YOUR TASK:
Records follow. Select each line holding "Uncheck".

[Extracted records]
^^^^

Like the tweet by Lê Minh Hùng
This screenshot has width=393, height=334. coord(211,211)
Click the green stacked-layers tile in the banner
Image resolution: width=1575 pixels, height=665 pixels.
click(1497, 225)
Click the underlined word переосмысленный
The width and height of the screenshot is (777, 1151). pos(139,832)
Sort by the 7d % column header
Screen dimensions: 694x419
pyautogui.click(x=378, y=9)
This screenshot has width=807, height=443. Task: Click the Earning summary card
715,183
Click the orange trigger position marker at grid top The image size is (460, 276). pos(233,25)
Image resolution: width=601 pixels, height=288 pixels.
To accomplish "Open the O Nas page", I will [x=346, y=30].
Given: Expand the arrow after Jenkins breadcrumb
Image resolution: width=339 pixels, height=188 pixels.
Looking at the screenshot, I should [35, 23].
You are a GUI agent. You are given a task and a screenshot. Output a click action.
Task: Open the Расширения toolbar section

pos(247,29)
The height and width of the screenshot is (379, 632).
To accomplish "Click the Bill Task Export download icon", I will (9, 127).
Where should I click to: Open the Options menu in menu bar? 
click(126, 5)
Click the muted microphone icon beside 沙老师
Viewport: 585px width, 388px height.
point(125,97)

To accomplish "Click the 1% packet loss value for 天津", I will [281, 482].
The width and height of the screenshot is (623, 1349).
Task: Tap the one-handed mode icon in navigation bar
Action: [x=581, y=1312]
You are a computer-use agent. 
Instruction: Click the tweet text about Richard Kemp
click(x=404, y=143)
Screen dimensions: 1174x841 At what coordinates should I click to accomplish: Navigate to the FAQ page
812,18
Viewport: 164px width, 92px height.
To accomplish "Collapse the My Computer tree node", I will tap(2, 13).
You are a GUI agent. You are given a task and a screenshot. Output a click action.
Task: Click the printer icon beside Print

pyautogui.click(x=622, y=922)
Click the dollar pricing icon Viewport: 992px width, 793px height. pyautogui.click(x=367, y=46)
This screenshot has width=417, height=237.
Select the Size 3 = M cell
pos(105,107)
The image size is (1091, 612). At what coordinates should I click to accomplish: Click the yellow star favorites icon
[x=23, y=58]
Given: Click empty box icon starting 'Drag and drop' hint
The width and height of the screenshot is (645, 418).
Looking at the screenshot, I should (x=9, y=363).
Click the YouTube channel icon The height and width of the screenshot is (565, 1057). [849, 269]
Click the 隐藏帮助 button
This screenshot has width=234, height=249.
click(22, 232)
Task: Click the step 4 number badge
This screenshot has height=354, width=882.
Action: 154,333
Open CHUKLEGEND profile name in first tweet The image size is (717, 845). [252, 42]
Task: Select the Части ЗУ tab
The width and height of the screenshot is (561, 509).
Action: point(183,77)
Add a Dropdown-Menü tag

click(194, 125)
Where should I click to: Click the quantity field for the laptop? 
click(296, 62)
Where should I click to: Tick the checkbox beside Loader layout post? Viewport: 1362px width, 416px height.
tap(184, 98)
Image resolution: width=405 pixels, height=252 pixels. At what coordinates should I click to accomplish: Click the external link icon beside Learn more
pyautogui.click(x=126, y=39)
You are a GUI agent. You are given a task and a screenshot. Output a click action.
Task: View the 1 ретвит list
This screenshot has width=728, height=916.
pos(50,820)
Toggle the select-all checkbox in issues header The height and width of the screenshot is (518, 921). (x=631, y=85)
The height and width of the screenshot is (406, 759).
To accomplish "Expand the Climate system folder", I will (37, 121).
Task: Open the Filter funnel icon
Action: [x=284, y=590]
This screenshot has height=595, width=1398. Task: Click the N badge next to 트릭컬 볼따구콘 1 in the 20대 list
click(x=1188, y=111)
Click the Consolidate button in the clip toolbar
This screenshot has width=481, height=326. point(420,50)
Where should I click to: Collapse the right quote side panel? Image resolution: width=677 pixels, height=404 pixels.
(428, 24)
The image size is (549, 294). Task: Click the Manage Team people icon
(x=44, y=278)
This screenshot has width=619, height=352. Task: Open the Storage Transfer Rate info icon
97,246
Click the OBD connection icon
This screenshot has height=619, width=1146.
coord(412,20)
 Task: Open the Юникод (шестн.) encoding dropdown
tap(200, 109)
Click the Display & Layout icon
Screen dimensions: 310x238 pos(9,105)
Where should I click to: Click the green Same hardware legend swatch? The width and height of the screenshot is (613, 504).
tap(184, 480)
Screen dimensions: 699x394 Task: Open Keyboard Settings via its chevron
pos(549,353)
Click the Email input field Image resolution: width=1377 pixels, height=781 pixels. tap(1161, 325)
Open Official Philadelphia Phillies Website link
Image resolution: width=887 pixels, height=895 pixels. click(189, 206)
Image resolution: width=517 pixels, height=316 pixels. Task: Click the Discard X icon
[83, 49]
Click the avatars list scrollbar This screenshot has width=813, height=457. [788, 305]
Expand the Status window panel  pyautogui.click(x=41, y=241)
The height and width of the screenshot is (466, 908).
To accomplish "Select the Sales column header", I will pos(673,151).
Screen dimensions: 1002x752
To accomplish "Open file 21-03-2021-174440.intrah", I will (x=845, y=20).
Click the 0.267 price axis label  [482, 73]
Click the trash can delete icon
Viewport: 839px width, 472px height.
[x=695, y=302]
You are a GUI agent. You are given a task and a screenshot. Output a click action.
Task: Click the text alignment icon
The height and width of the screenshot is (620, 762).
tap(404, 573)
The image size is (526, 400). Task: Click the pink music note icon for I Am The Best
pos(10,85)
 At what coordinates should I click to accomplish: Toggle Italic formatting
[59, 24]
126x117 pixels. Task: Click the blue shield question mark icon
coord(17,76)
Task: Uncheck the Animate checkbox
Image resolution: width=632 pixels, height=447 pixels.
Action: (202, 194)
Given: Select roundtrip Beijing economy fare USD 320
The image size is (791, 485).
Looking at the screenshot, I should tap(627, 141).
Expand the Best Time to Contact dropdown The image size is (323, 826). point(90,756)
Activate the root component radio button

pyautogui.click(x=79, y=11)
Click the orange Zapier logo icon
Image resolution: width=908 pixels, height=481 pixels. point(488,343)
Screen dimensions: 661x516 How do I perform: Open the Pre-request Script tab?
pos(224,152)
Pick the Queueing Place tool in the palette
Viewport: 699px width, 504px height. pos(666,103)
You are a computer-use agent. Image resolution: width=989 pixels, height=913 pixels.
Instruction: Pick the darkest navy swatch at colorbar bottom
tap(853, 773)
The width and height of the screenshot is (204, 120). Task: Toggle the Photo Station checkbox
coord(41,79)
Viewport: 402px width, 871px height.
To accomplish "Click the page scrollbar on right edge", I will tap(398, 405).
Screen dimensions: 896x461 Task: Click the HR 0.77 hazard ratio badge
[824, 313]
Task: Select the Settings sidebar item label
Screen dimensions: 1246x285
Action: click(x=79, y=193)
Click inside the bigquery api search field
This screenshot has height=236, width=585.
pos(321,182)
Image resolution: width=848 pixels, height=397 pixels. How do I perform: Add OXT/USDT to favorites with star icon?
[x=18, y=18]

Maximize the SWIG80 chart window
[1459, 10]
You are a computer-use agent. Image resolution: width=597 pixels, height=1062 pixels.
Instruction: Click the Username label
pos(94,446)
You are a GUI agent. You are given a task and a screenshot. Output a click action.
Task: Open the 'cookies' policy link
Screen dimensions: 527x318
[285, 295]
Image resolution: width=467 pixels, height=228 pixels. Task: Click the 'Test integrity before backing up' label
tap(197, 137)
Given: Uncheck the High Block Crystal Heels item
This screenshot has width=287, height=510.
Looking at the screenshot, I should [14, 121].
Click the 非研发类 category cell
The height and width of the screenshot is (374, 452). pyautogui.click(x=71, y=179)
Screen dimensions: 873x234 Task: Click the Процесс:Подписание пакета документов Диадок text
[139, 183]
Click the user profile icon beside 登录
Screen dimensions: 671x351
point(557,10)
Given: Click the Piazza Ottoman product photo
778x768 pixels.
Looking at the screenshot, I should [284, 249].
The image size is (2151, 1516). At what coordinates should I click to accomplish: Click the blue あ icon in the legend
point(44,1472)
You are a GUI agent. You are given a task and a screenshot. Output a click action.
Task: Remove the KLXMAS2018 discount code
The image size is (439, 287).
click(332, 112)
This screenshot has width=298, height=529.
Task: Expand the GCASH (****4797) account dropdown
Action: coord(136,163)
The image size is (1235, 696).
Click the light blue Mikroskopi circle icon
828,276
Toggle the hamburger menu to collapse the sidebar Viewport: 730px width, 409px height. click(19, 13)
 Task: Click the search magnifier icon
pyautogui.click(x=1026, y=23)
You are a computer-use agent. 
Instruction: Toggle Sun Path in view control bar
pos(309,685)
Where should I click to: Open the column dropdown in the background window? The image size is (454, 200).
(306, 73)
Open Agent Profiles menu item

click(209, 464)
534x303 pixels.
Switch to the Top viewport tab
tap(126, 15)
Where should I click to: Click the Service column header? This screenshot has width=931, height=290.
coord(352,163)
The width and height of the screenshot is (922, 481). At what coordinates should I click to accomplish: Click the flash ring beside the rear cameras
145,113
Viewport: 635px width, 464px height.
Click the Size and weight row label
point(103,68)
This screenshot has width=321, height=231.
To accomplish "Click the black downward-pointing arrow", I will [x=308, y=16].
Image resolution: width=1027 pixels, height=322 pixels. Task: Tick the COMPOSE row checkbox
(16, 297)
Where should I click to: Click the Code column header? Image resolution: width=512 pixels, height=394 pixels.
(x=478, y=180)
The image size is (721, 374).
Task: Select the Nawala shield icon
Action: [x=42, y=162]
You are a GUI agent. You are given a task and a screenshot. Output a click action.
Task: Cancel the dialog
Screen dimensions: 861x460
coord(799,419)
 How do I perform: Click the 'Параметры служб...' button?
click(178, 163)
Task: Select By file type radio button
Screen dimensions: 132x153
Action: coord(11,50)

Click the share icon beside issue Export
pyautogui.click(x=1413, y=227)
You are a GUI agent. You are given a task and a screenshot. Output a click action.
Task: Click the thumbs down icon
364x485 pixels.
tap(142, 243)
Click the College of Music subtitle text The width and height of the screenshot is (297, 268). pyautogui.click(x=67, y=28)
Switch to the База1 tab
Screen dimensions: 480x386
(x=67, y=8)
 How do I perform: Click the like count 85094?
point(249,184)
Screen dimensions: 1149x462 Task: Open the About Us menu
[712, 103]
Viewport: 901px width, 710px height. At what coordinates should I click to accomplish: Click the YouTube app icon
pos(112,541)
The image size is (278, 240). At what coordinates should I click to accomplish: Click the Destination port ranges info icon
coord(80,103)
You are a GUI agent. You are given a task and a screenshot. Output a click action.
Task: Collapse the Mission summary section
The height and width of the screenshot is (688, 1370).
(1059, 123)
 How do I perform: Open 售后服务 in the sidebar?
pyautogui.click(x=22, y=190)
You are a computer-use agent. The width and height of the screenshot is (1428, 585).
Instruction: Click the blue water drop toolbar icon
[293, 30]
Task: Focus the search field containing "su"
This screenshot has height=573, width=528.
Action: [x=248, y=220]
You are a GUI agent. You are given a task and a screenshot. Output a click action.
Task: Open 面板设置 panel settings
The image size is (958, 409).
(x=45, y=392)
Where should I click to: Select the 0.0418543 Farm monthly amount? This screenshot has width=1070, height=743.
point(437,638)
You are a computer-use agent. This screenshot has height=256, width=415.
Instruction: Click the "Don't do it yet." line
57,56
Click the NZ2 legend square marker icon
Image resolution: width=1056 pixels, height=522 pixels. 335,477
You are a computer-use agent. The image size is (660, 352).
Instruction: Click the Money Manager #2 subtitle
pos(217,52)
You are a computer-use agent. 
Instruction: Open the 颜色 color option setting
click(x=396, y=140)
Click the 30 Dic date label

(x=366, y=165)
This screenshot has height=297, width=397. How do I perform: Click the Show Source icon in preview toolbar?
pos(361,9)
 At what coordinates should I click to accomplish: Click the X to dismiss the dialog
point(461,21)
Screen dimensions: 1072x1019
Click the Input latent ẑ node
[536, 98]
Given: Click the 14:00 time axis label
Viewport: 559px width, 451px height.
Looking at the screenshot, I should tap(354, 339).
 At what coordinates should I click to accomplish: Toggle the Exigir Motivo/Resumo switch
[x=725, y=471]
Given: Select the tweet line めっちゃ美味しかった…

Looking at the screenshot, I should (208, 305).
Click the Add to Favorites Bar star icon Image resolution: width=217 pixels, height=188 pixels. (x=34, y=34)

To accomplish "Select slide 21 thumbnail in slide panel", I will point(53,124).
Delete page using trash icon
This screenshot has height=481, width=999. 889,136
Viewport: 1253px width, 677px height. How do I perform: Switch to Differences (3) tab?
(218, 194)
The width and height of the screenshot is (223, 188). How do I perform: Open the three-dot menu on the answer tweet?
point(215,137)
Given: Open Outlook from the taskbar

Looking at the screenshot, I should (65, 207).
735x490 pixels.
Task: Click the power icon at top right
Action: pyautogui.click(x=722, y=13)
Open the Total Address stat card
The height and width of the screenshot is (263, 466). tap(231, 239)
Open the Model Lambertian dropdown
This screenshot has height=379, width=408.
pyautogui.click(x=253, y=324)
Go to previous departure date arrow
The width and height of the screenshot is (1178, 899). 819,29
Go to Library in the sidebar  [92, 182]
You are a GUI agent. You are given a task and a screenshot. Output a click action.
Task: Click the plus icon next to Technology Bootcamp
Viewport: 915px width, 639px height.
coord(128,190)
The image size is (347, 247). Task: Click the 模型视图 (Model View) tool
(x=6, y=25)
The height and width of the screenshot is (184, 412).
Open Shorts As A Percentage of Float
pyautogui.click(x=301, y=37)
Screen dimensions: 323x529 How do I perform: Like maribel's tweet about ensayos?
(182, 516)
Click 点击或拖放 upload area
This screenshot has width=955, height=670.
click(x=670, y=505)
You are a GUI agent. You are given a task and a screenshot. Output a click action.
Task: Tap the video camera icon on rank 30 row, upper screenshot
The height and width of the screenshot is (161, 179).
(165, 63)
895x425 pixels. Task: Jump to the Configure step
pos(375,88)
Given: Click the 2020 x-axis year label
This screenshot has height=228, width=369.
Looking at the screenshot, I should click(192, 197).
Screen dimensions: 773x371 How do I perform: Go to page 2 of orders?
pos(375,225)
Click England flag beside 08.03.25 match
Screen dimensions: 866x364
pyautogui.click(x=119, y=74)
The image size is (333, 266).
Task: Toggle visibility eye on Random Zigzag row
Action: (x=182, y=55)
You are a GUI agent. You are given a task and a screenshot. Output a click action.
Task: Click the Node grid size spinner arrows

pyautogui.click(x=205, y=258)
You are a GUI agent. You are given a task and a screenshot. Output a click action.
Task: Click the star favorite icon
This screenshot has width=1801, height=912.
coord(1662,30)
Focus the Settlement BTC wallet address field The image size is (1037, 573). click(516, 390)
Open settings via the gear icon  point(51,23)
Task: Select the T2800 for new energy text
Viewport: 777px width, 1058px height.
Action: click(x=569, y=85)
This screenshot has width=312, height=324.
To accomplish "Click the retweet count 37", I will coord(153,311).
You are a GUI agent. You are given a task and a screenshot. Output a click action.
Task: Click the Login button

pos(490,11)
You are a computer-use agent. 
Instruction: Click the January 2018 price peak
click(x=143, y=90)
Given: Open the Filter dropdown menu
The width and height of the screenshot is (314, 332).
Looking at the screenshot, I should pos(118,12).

^^^^

PROBLEM SOLUTION:
Task: Uncheck the Animate checkbox
Given: Uncheck the High Block Crystal Heels item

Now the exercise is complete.